The Great Game

It is not to belittle Surrealist activity — as it has unfolded from 1924 to the present day — to consider it as a game, in fact as The Great Game, whose prizes in the eyes of those who played and lived it, can be calculated in promises of freedom, love, revolution, and in anything else that intransigent desire can aspire to.

— Philippe Audouin

A Surprisingly Simple Game of Chance

hibiscus signed

— photograph by Michelle Tennison

 

How to play The Question and Answer Game:*

 

A question is written down and the paper folded to conceal it. Another player writes an answer without reading the question. The paper is unfolded to reveal the results.

 

What is a dream?
          one note
         of
          Mozart

Question Dietmar Tauchner,  Answer Michelle Tennison (2017)

 

 

*(Also known as “Definitions”) as found in The Book of Surrealist Games, Shambala Redstone editions, Boston, 1993.

 

“The surreal is but reality that has not been disconnected from its mystery.” — Rene Magritte

Version 5
Music Coming from the Missing Pages,  Michelle Tennison

 

What do I absorb from the sun and stars?
          My mother’s voice 

Question Mary Ellen Binkele,  Answer Michelle Tennison (2014)

 

“Poetry should be made by all.” — Lautreamont

Many of the French surrealists of the early 20th Century were poets.

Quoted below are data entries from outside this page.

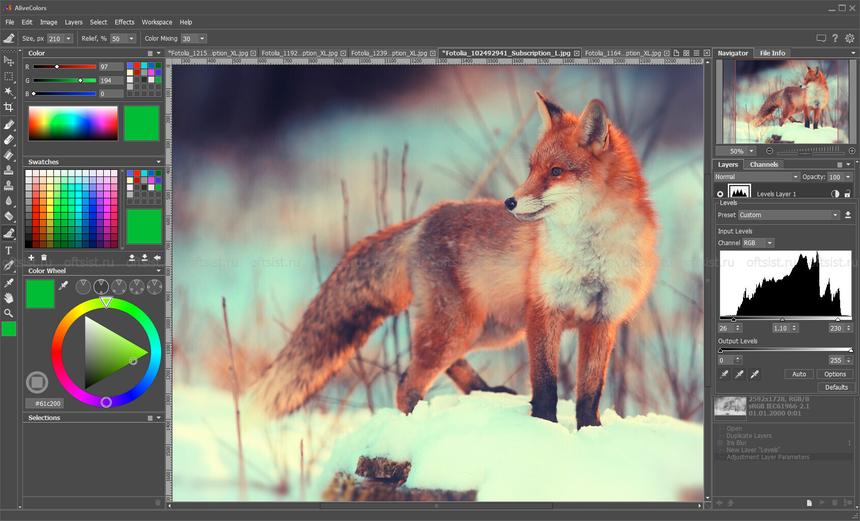Open the Preset Custom dropdown

[x=788, y=215]
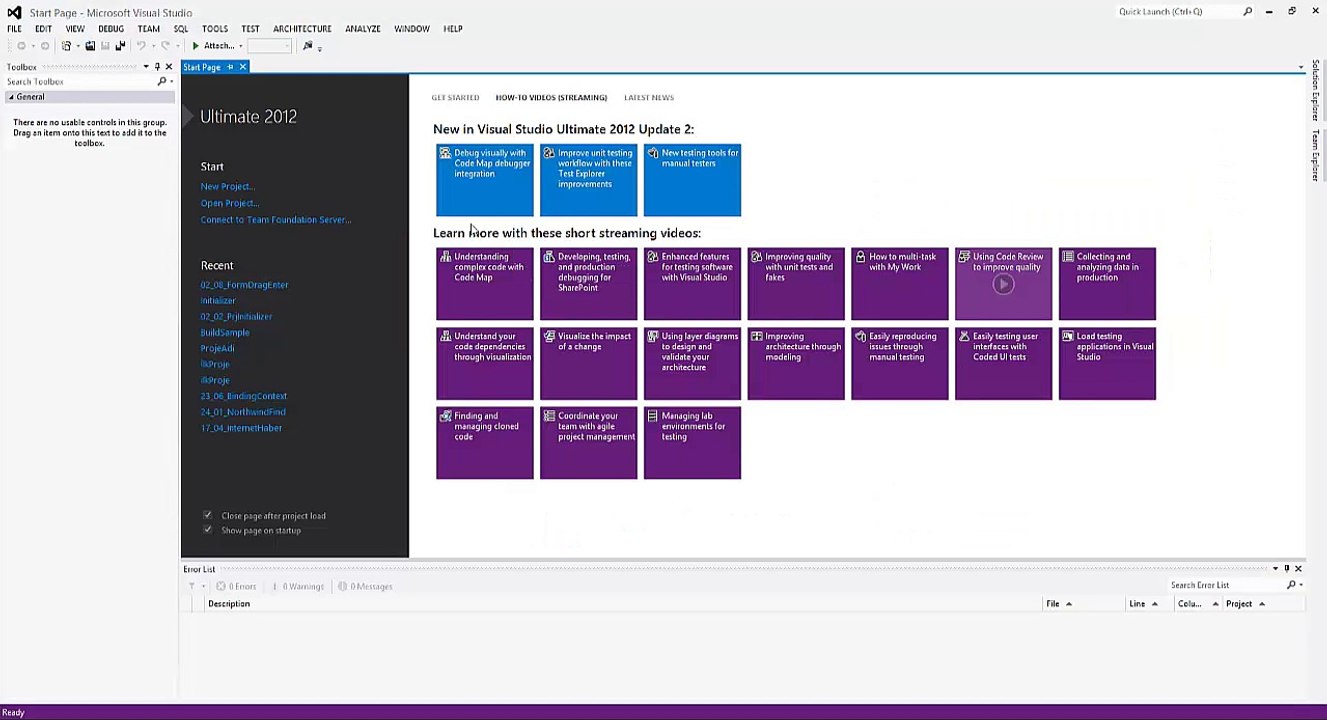Collapse the General toolbox group
This screenshot has width=1327, height=720.
[x=11, y=97]
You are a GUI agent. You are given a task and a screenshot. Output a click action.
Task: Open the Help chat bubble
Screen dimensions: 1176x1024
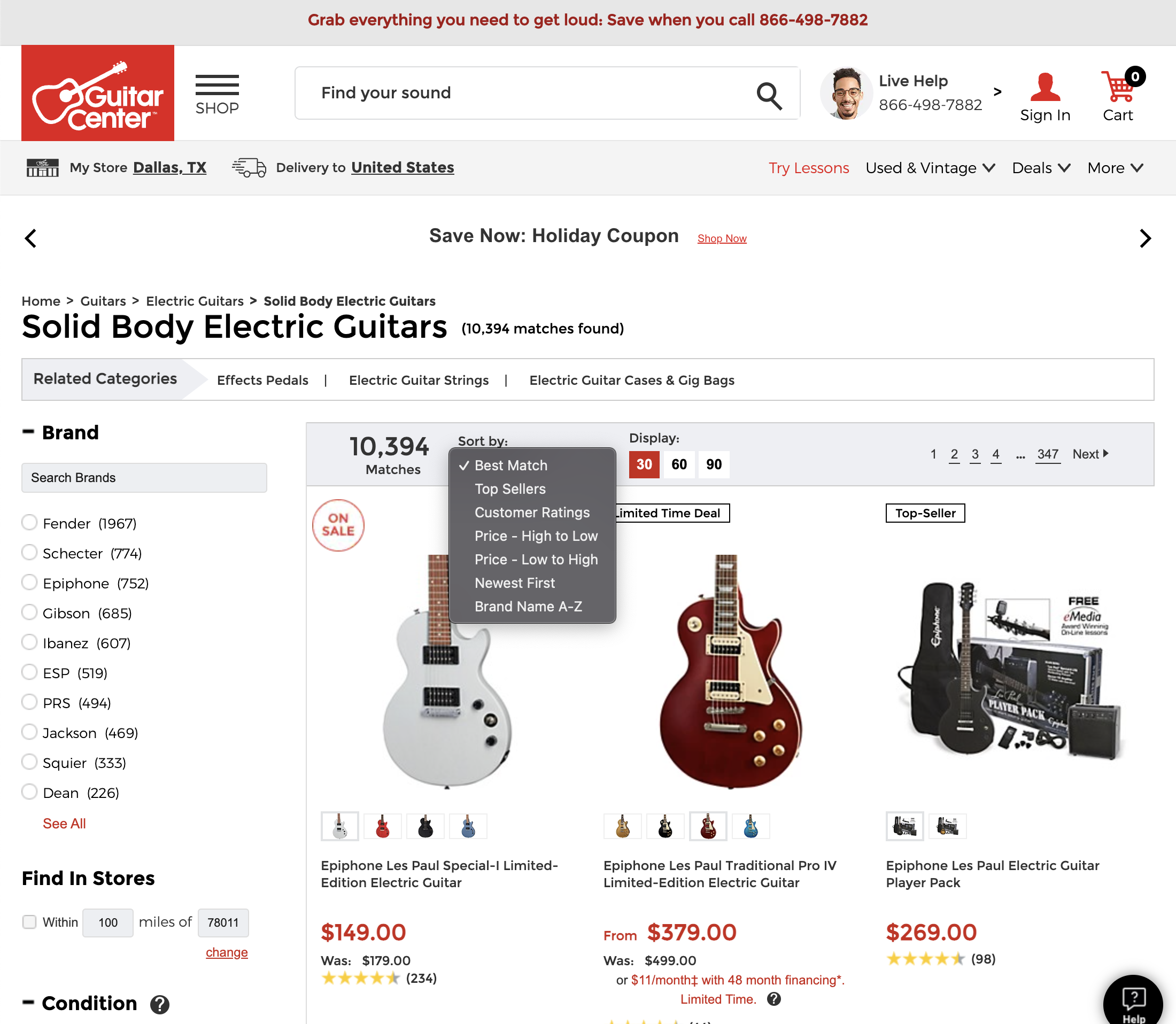pyautogui.click(x=1133, y=1000)
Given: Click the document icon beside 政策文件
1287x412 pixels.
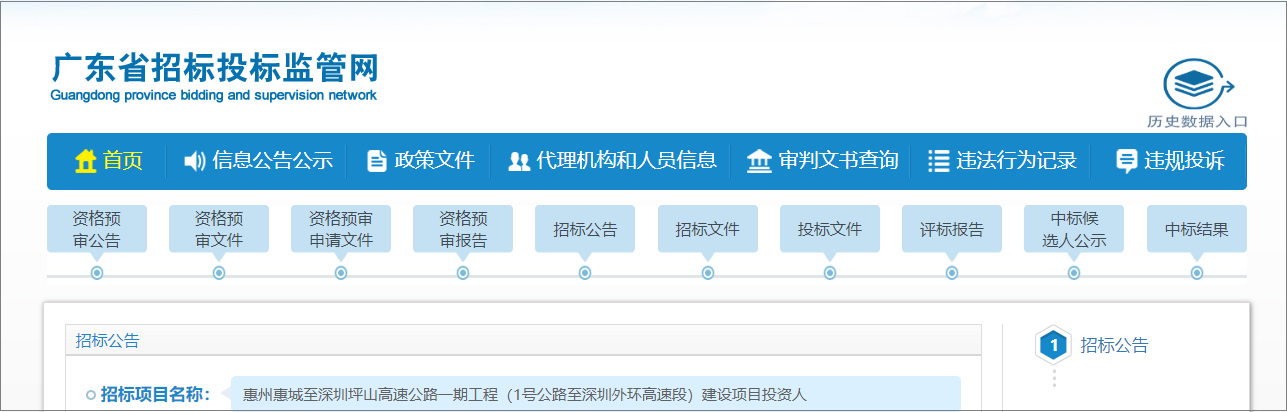Looking at the screenshot, I should pyautogui.click(x=377, y=161).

Maybe that’s why this game they invented (which is so easy to play) has a lot in common with exceptional poetry.  At times it hits home with an epiphanic jolt and even an aesthetic rush …  and it’s full of metaphors, which Aristotle considered the mark of genius.*

The fact that we’re playing a game and we laugh a lot more than we usually do with poetry is a just a nice bonus.

 

*The greatest thing by far,” said Aristotle in the Poetics (330 BC), “is to have a command of metaphor. This alone cannot be imparted by another; it is the mark of genius, for to make good metaphors implies an eye for resemblance.”

 

“The ability to perceive or think differently is more important than the knowledge gained.” — David Bohm

Version 6

Dormez Vous,  Michelle Tennison*

 

 


what is your

still, small voice
saying?
          That which is overheard while in a coma

Question Sabine Miller,  Answer Michelle Tennison (2015)

 

*The bee must have spent the night on this cosmos flower. It awoke about a half hour after this photo was taken.